E.H.: Bem, se você quer prevenir acidentes você precisa saber porque acidentes acontecem. E você precisa conhecer os mecanismos dos acidentes. E se o mecanismo é Erro humano, você tentará prevenir o erro humano. Se o mecanismo é que pessoas fazem escolhas conflitantes (trade-offs) e....bem todo mundo faz escolhas conflitantes, e se eu fosse trabalhar com você eu buscaria conhecer a forma como você faz os seus “trade-off’s” para ajustar à minha maneira de fazê-los de modo a termos um sistema estável. Então, nós temos que entender quais escolhas conflitantes são feitas e sob quais condições elas são feitas, pois tais escolhas poderão levar a acidentes.

Entrevistador:...e aceitar isso como algo natural, e tentar conhecer melhor essa complexa interação entre eficiência e minuciosidade.

E.H.: Eu acho que devemos tentar entender que há uma certa regularidade na forma
como fazemos “trade-off’s”. Que os trade-off´s que eu faço não são aleatórios. Que eu aprendi que determinadas escolhas funcionam e que eu aprendi que sob determinadas condições uma determinada escolha é uma boa forma de sair de uma situação adversa, economizando tempo, por exemplo. E que há uma certa regularidade e que profissionais ligados à psicologia, fatores humanos, etc. deveriam tentar compreender aquilo que chamo de “variabilidade do desempenho normal”. E se você entende a variabilidade do desempenho normal, você poderá saber em que condições a variabilidade pode se combinar de maneira indesejável e a partir disso poderá planejar intervenções para prevenir tais situações.


Segunda Parte

Entrevistador: Em um artigo para ser publicado em língua japonesa você afirma, eu cito: “se sistemas sócio-técnicos fossem relativamente estáveis e mudassem apenas
lentamente, a experiência a partir de acidentes e incidentes ocorridos seria por algum tempo suficiente para garantir um nível aceitável de segurança”. Minha pergunta para você é, quão otimista você é em termos da possibilidade de sermos capazes de evitar grandes falhas, considerando o fato de que os sistemas tornam-se cada vez mais entrelaçados e mais complexos o tempo todo, ou não?

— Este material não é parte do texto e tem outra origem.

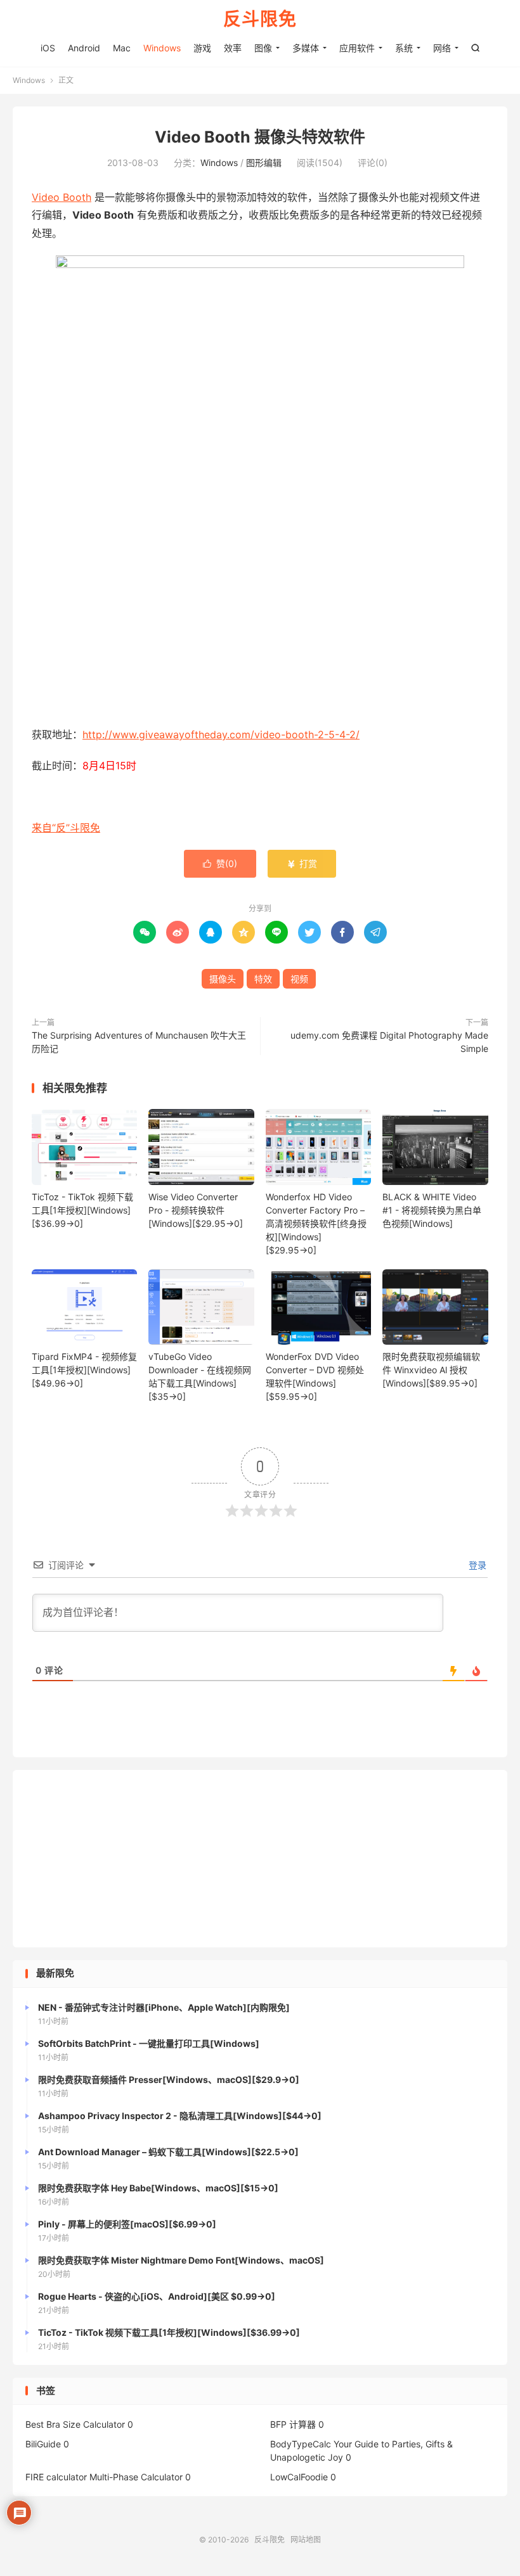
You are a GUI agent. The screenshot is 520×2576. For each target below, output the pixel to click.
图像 (263, 47)
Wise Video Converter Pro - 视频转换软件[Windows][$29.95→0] (195, 1210)
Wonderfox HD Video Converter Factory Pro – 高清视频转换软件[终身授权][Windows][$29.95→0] (316, 1223)
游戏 (202, 47)
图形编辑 (264, 162)
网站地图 (305, 2539)
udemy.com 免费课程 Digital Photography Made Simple (389, 1042)
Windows (162, 47)
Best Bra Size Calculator (75, 2424)
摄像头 (222, 978)
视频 (299, 978)
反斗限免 (260, 20)
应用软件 (357, 47)
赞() (220, 863)
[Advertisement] (260, 1858)
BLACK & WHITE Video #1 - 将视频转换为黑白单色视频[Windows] (431, 1210)
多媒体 (305, 47)
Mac (122, 47)
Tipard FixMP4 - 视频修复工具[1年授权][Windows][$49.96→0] (84, 1369)
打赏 (302, 863)
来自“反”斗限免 (66, 827)
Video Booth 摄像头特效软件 (260, 136)
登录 (476, 1565)
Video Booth (61, 197)
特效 (263, 978)
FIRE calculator (56, 2476)
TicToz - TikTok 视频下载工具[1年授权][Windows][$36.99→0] (82, 1210)
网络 (442, 47)
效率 (233, 47)
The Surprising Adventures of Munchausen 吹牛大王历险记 (139, 1042)
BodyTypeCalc (300, 2443)
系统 (404, 47)
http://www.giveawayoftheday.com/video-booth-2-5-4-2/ (221, 734)
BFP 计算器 (293, 2424)
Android (84, 47)
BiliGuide (43, 2443)
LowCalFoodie (299, 2476)
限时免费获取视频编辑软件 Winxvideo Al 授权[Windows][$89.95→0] (431, 1369)
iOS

E.H.: Sim, os sistemas tornam-se cada vez mais entrelaçados e complexos e mais
dependentes entre si. Nós vemos que quando algo falha, por exemplo, se você tem um...não há muito tempo tivemos um blackout na França e toda a sociedade parou em função disso. Então eu acho que, independente de gostarmos ou não, a sociedade vai se tornando cada vez mais complexa, assim como a tecnologia de que dependemos, e eu acho que acidentes acontecerão, graves acidentes acontecerão. Não há como evitar a não ser que voltemos atrás e tentemos construir uma sociedade mais simples, de modo idealista, voltar à natureza e viver de modo mais simples, o que acho interessante. Eu
gostaria de viver uma vida menos estressante, mas não acho que isso seja possível. Então o que eu acho que devemos saber é que estas coisas acontecerão e que devemos entender PORQUE elas acontecem, entender os mecanismos. Nós precisamos entender
o que faz a sociedade falhar e o que a faz funcionar bem.

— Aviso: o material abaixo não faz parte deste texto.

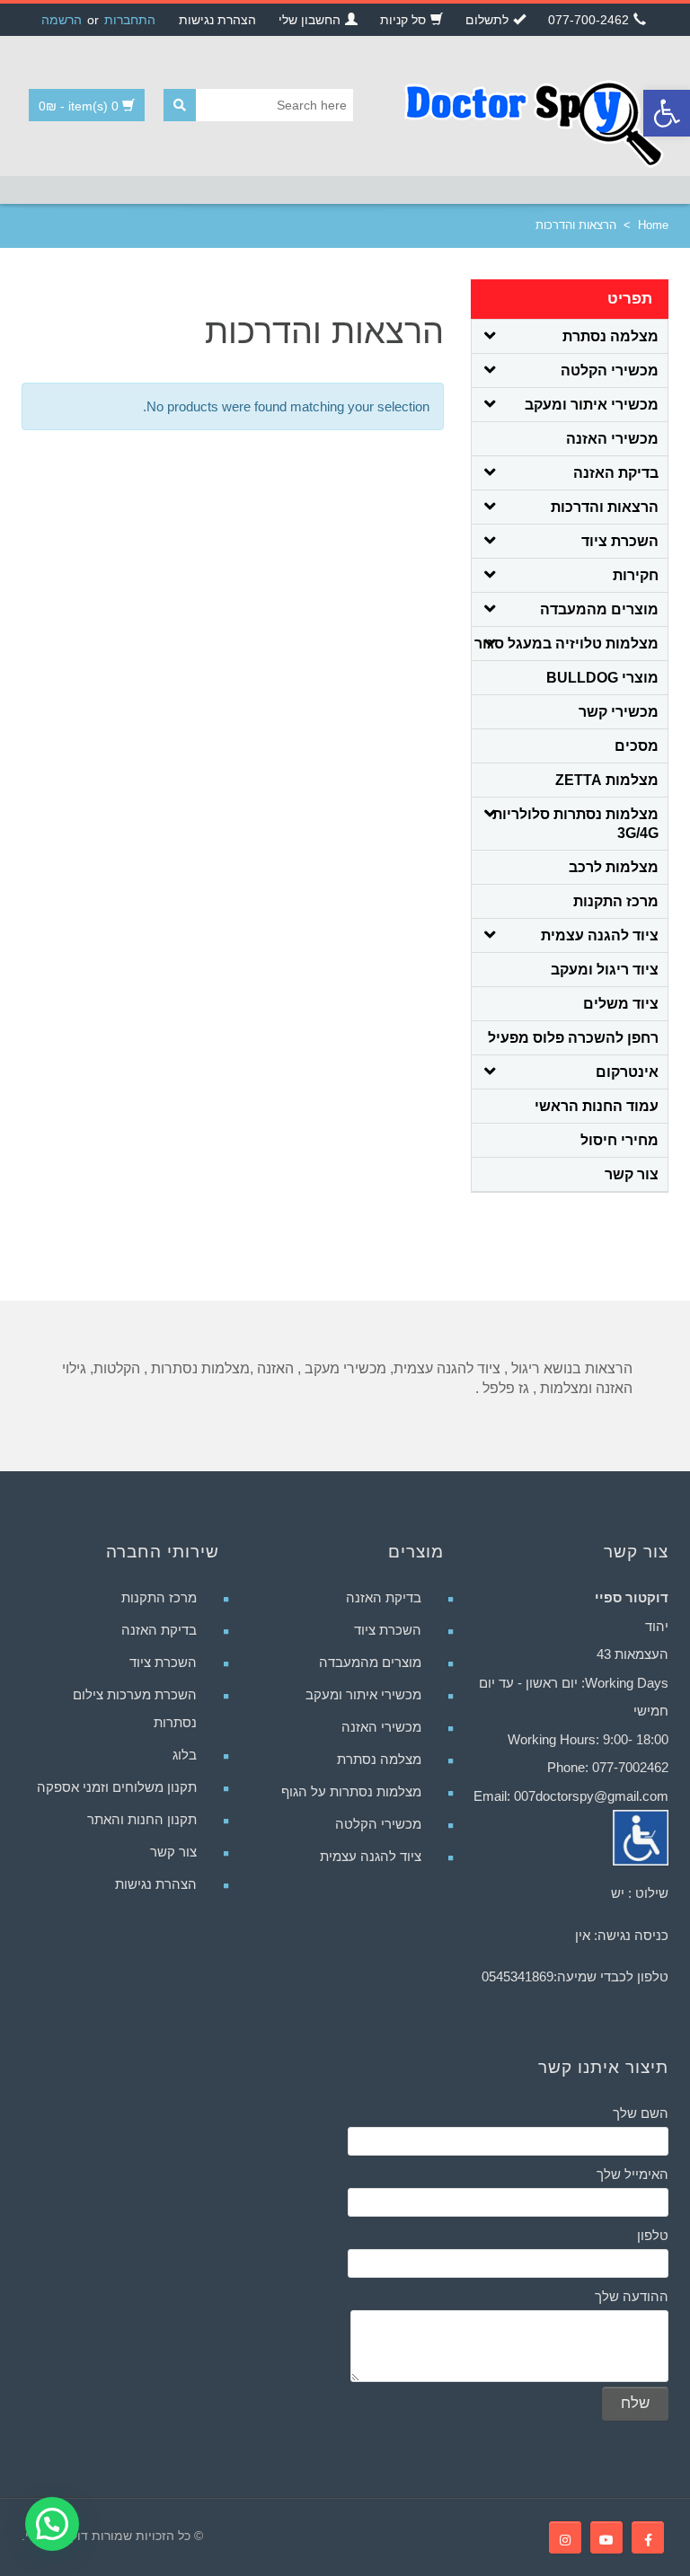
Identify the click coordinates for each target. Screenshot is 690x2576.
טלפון (652, 2235)
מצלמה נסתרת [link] (610, 336)
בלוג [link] (184, 1754)
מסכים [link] (637, 746)
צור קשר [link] (632, 1174)
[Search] (180, 105)
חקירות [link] (636, 575)
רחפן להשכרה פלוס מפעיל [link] (573, 1037)
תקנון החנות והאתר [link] (142, 1819)
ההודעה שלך (631, 2296)
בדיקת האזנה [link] (616, 473)
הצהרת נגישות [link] (156, 1884)
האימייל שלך (632, 2174)
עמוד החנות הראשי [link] (597, 1106)
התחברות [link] (129, 20)
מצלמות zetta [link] (607, 780)
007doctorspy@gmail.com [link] (591, 1796)
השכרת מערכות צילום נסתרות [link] (135, 1708)
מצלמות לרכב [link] (614, 867)
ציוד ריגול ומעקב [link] (605, 969)
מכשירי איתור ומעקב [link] (592, 404)
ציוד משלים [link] (621, 1003)
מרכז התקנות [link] (616, 901)
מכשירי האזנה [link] (612, 438)
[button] (52, 2524)
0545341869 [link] (517, 1976)
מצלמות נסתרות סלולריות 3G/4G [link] (575, 824)
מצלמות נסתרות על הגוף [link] (351, 1791)
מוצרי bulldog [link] (602, 677)
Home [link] (653, 225)
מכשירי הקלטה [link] (610, 370)
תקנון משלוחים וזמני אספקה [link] (117, 1787)
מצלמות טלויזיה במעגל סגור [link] (566, 643)
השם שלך (640, 2113)
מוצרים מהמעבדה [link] (599, 609)
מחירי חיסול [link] (619, 1140)
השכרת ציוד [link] (620, 541)
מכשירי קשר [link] (619, 711)
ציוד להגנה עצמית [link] (600, 935)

Entrevistador: Certo. Não a eliminação completa, o que seria impossível, mas mitigar, reduzir...

E.H.: Nós podemos mitigar, podemos nos proteger contra os efeitos de grandes falhas e temos que assumir riscos para conseguir o que pretendemos conseguir, para termos as facilidades que precisamos. Nós nos tornamos tão dependentes da aviação que nós precisamos dela. Não há formas de desconstruirmos o sistema de tráfego aéreo que temos agora e ele tem se tornado mais e mais complexo. Mas nós podemos tentar compreender como o risco pode ser percebido, como as coisas dão errado e assim, ou tentar prevenir de vários modos que tais coisas aconteçam ou limitar os seus efeitos. Tomemos os navios, por exemplo. Navios afundarão, eles estão sobre água e de modo geral afundarão. Você não pode prevenir que absolutamente nenhum navio afunde, mas você pode se proteger de eventos indesejados ao, por exemplo, construindo compartimentos separados, de modo que se há um buraco no casco, em apenas um compartimento a água entrará e não no navio inteiro. Eu não vou mencionar o Titanic ou outra terrível história, mas o princípio é bem conhecido, e funciona.

Entrevistador: Em um outro artigo você dividiu um sistema para caracterizar diferentes tipos de acidentes e este sistema é uma variação do sistema proposto por
Perrow (Charles Perrow), o qual tem interatividade em uma dimensão e acoplagem (coupling) em outra. Você traz gerenciabilidade e acoplagem, como alternativa. E esse artigo publicado em fevereiro de 2008 traz um novo tipo de acidente, no mercado financeiro, o qual tem como características uma baixa gerenciabilidade e alta acoplagem, mais alta que sistemas de plantas nucleares e missões espaciais.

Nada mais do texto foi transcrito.